Actuarial value refers to the average share of medical spending the insurer pays. Giving insurers more flexibility could lead to more out-of-pocket costs for enrollees if the plan decides to cover less. Insurance lobbyists and stakeholders have expressed support for the change. AHIP, the insurance trade group, said the change " would allow issuers to design plans that meet the needs of enrollees.”

Allowing insurers to lower the actuarial value in future plan years could be another financial strain for enrollees, said Claire Heyison, senior policy analyst for the Center on Budget and Policy Priorities.

“Enrollees are going to continue to face really difficult choices when it comes to paying for health care and how that fits into other aspects of their budget,” she said.
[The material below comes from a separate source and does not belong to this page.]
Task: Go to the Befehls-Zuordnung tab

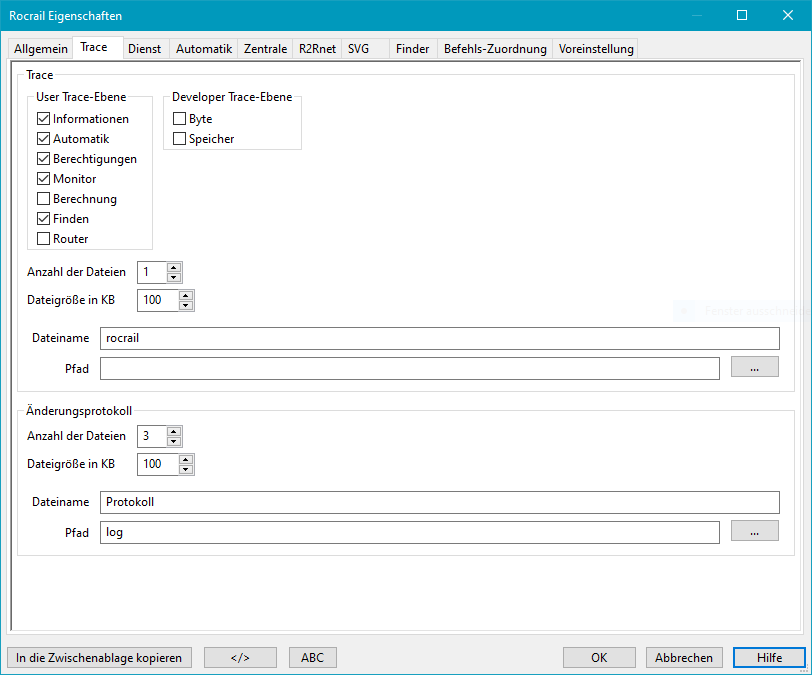Action: (x=495, y=48)
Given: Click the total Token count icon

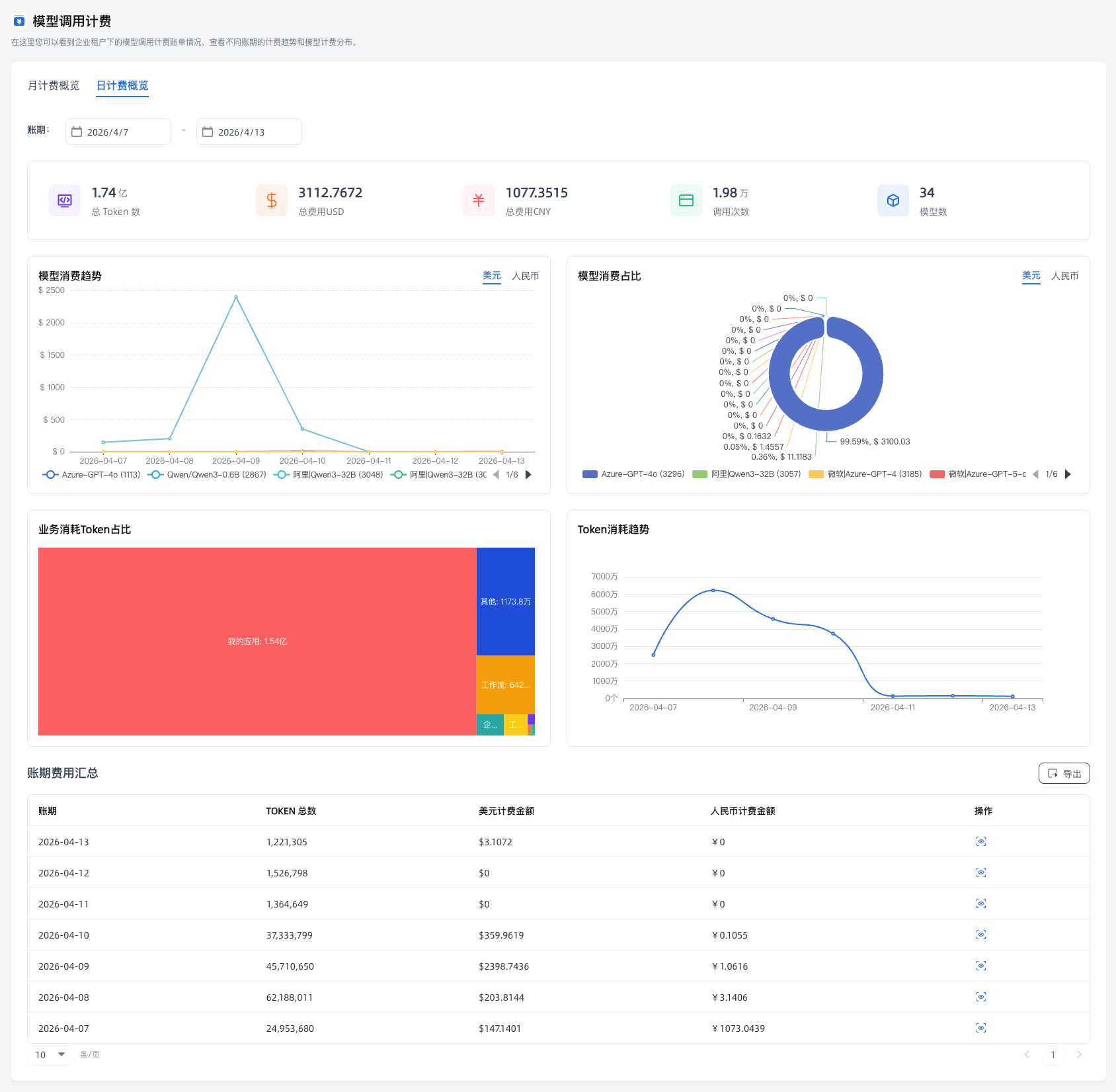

The CMS said the changes in the rule were needed to rein in fraudulent enrollments from unscrupulous brokers and help lower premiums. But two lawsuits from Democratic cities and states say the agency’s actions will cost real people their insurance, and allege the agency is overstepping its authority.

The US District Court for the District of Massachusetts declined to temporarily freeze the rule after California and others filed suit. But the US District Court for the District of Maryland paused provisions relating to the $5 fee, plan actuarial value, eligibility verifications, and the ability for insurers to deny coverage to individuals with outstanding bills.

The Fourth Circuit is weighing whether to unfreeze the provision on actuarial value, but denied HHS Secretary Robert F. Kennedy Jr.’s request to lift the lower court’s stay while the case continues.